The pioneering 31-year-old who hails from Mabopane, a township some 40 kilometres (25 miles) northwest of Pretoria, is the first South African woman to own and lead an all-black orchestra.

Now, she is producing a show that brings together classical music and popular South African genre, amapiano, which developed from a mix of kwaito, South Africa's take on house music, and the more international variety.

Pitse grew up with a family that was deeply involved in a Salvation Army church and recalls her pastor urging her to play an instrument.

At 12 years old, Pitse said she "got taught how to play C scale... and the evolution of that was my love for classical music, my love for choral and opera."

By the age of 25, she had started her own youth choir.

Some of the musicians who were part of this first choir joined Pitse on stage last week for an opera featuring various amapiano artists such as Kabza De Small, one of the pioneers of the genre.

Speaking to AFP at a rehearsal, Pitse said De Small's approach to music is similar to opera and that inspired the idea of creating "an amapiano opera" where she would reimagine his songs.

An elegant, unfamiliar version of "Nana Thula", a popular song by Kabza De Small and DJ Maphorisa, filled the room as a choir sang softly, backed by violins and a saxophone.
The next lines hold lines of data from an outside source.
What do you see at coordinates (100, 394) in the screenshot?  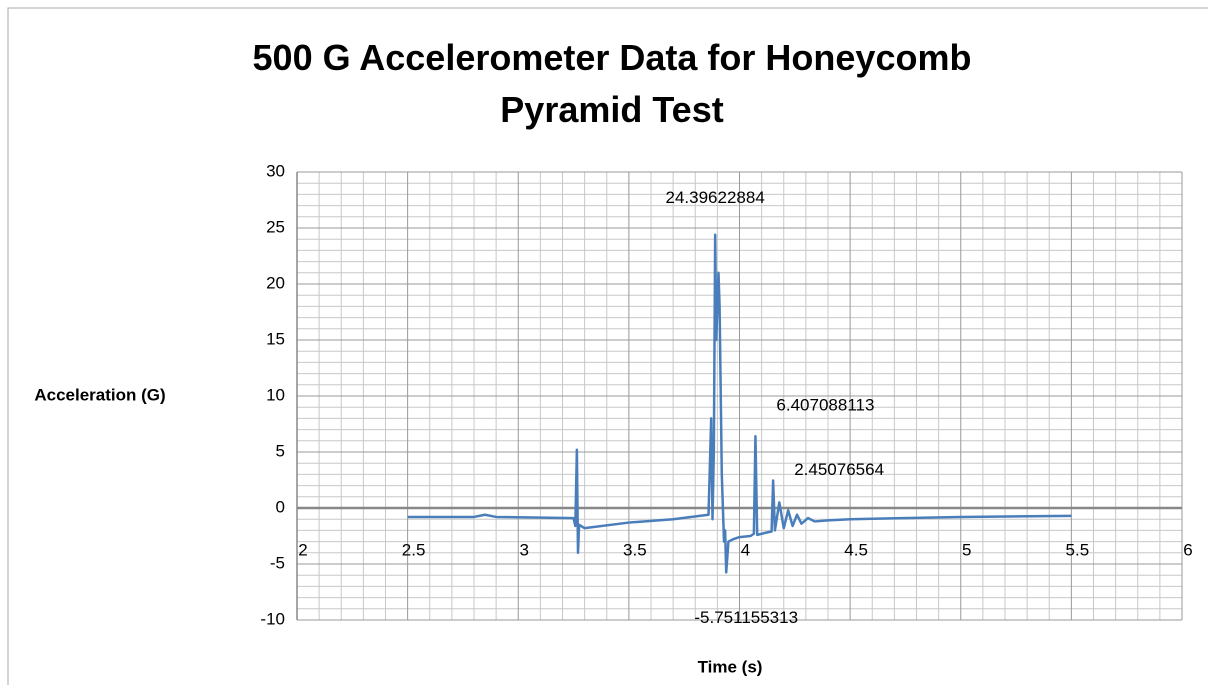 I see `y-axis-title: Acceleration (G)` at bounding box center [100, 394].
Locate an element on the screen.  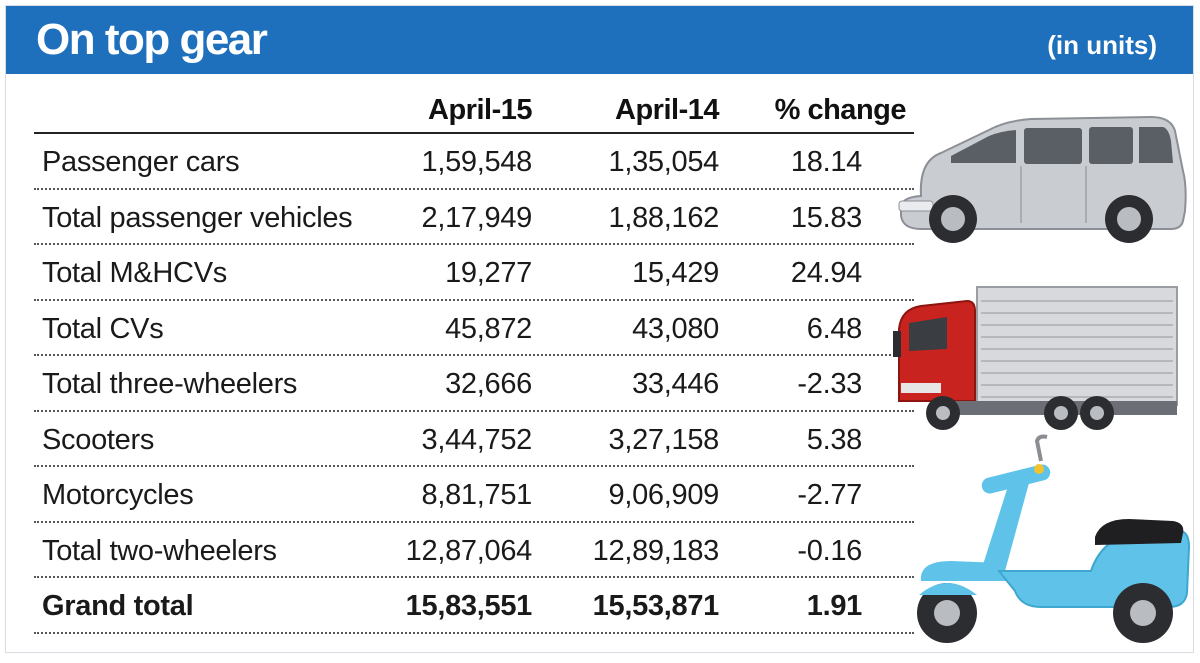
unit-label: (in units) is located at coordinates (1102, 45).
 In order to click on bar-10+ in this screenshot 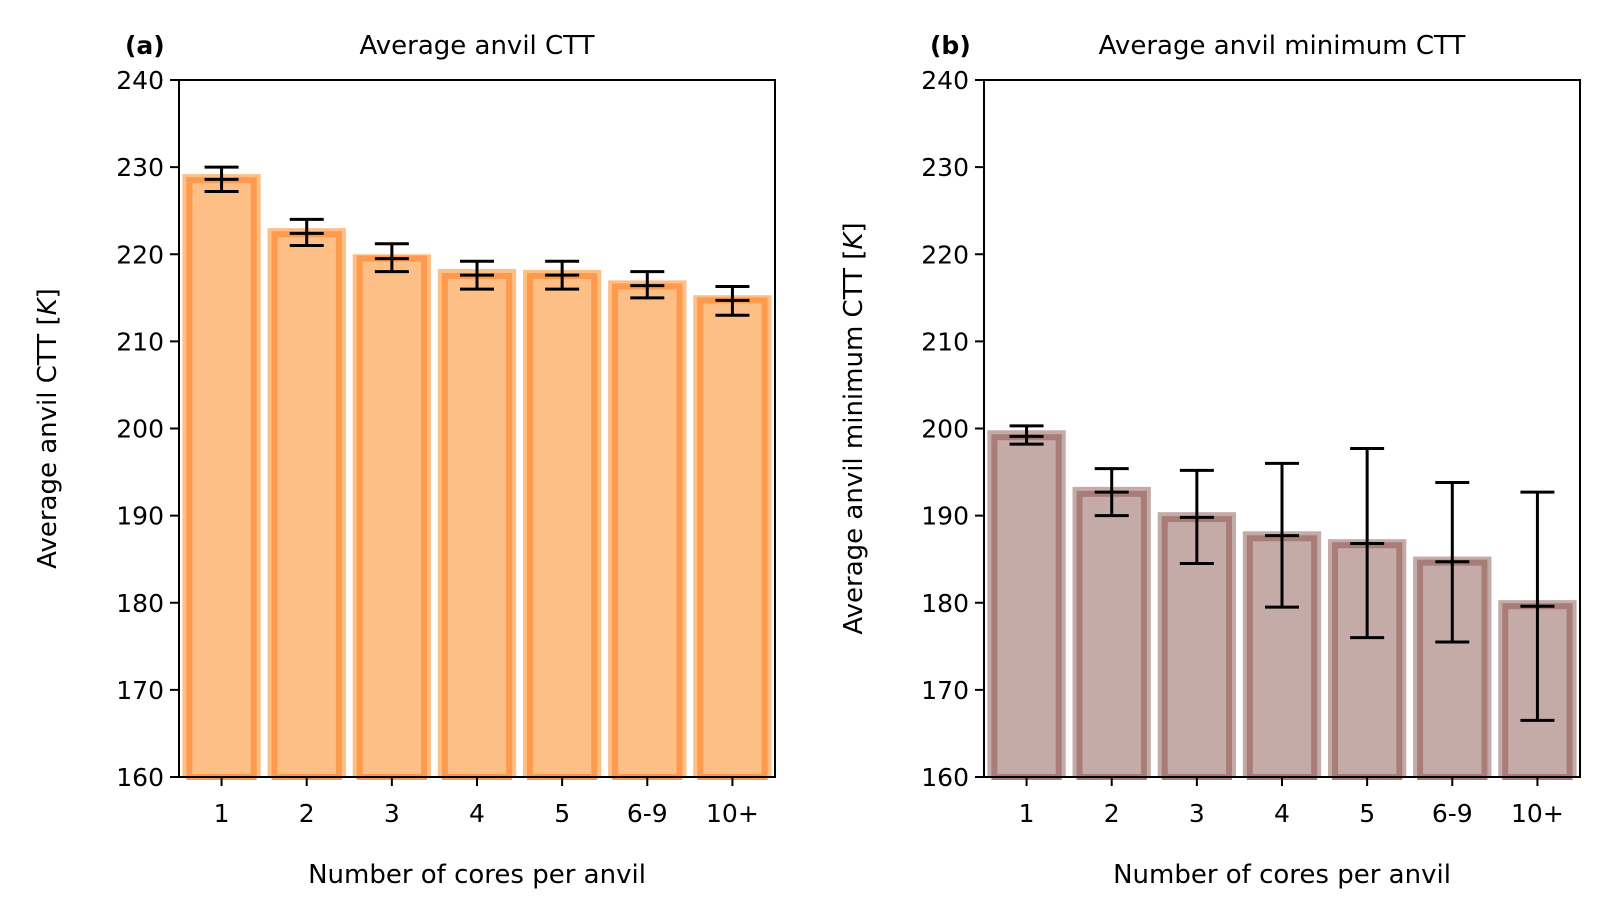, I will do `click(732, 536)`.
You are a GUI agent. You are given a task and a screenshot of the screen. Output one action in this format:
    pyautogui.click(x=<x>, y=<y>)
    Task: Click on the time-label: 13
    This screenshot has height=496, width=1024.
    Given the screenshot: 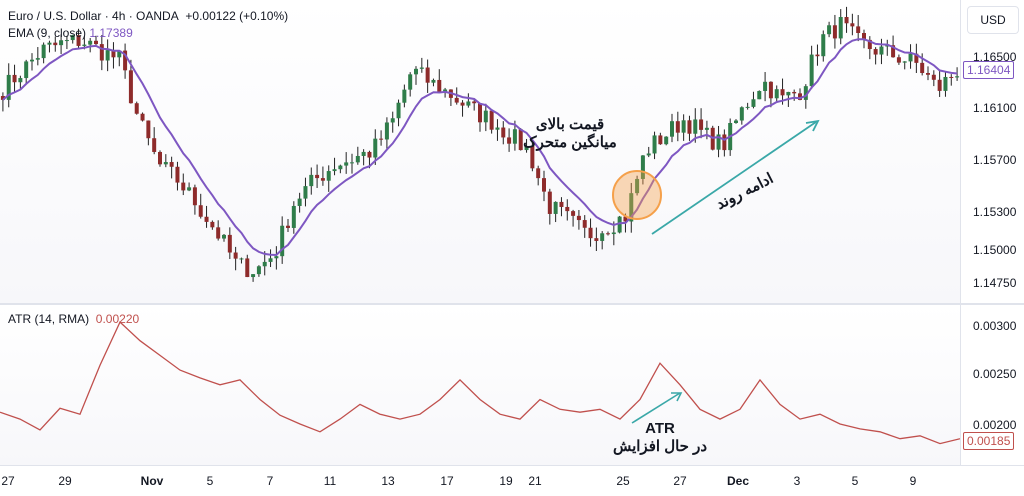 What is the action you would take?
    pyautogui.click(x=388, y=481)
    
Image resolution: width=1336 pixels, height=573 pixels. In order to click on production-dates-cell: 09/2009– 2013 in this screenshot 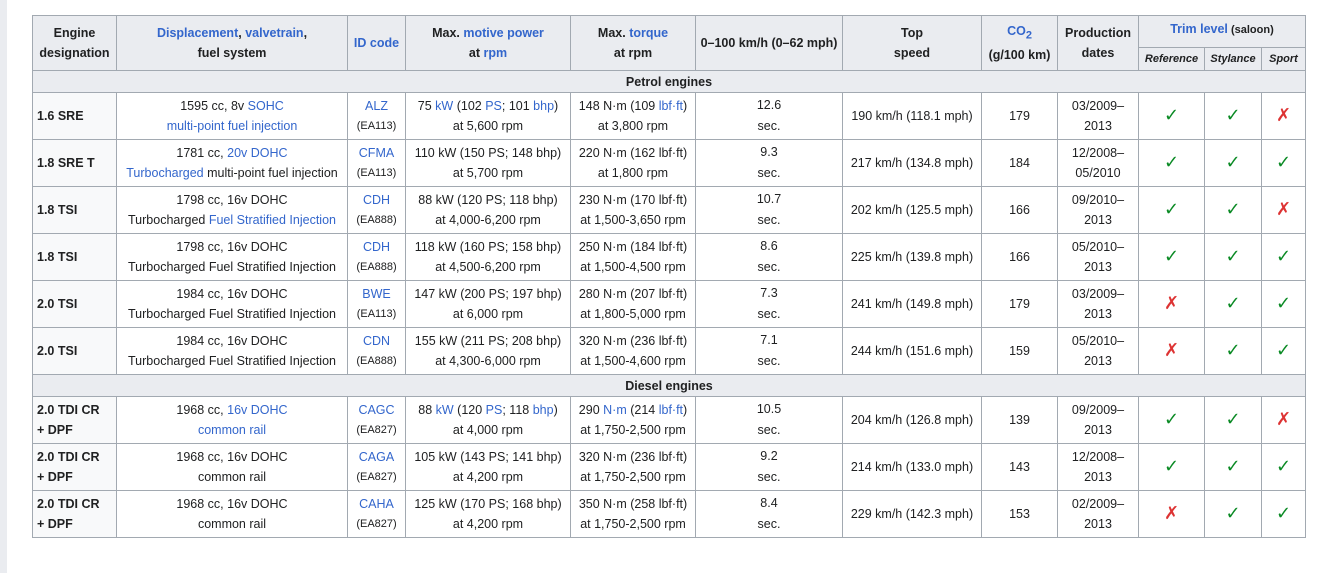, I will do `click(1098, 420)`.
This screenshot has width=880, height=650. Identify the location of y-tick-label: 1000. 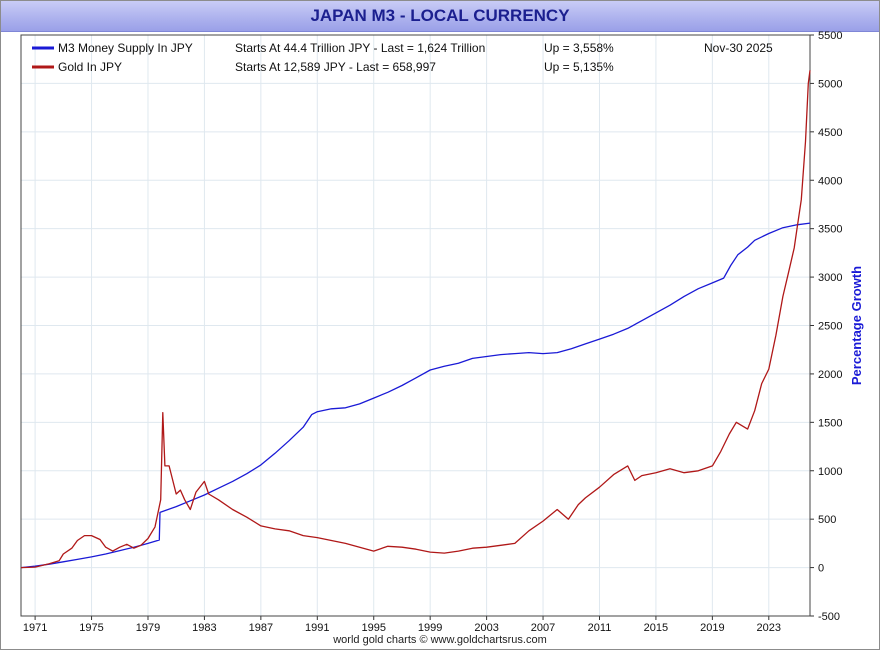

The duo, who go by the name Scorpion Kings, each enjoy fame and an international following, having produced some of the most notable amapiano tracks.

"I want to do African works... imagine the juxtaposition of these classically trained musicians and these musicians who just feel by spirit, and we combine that," an excited Pitse said of the show.

-'A gift'-

As the ensemble performed some of the biggest amapiano hits, Pitse became lost in the music, dancing slightly to the beat while maintaining her poise, often with a face full of emotion.

She told AFP she steered away from being stern in her conducting and prefers to lead "with passion... to add that motherly, sensitive, very genuine" vibe.

But a career in classical music was not always her dream, rather "a gift".

Last year, the qualified architect led a 74-piece female orchestra rendition of Alicia Keys' "If I Ain't Got You" alongside the Grammy award-winning artist for Netflix's "Queen Charlotte", a spinoff of the popular "Bridgerton" televised drama.

The performance was the "greatest accomplishment of my career", she said. "For me it was like 'wow, so women can really create at this level?'".

Pitse said her driving force was advancing youth opportunities and inspiring women of colour.

- 'Meticulous detailing' -

But success and recognition has also brought pressure, she admitted.

Being young and black in a white male-dominated industry, she said there was often someone checking to see if she really knew what she was doing.

Sometimes observers "would want to put in a sly comment that does not have anything to do with music... so you have to be overly prepared".

Sporting flared black pants, a white jacket, and her signature braided updo, Pitse joked with the crew in between takes.

As a zealous Beyonce fan, her ultimate dream is working with the US singer whose work ethic she simulates.

"Beyonce will spend four months on dance rehearsal, another four months on band rehearsal for a two-hour show. That's meticulous detailing," she marvelled, adding that she approaches her own shows the same way.

Pitse's next move, she hopes, will be her own body of work.

"I want people to transcend, and I make music for the academics of classical music" and "those who have never been to a theatre", she said.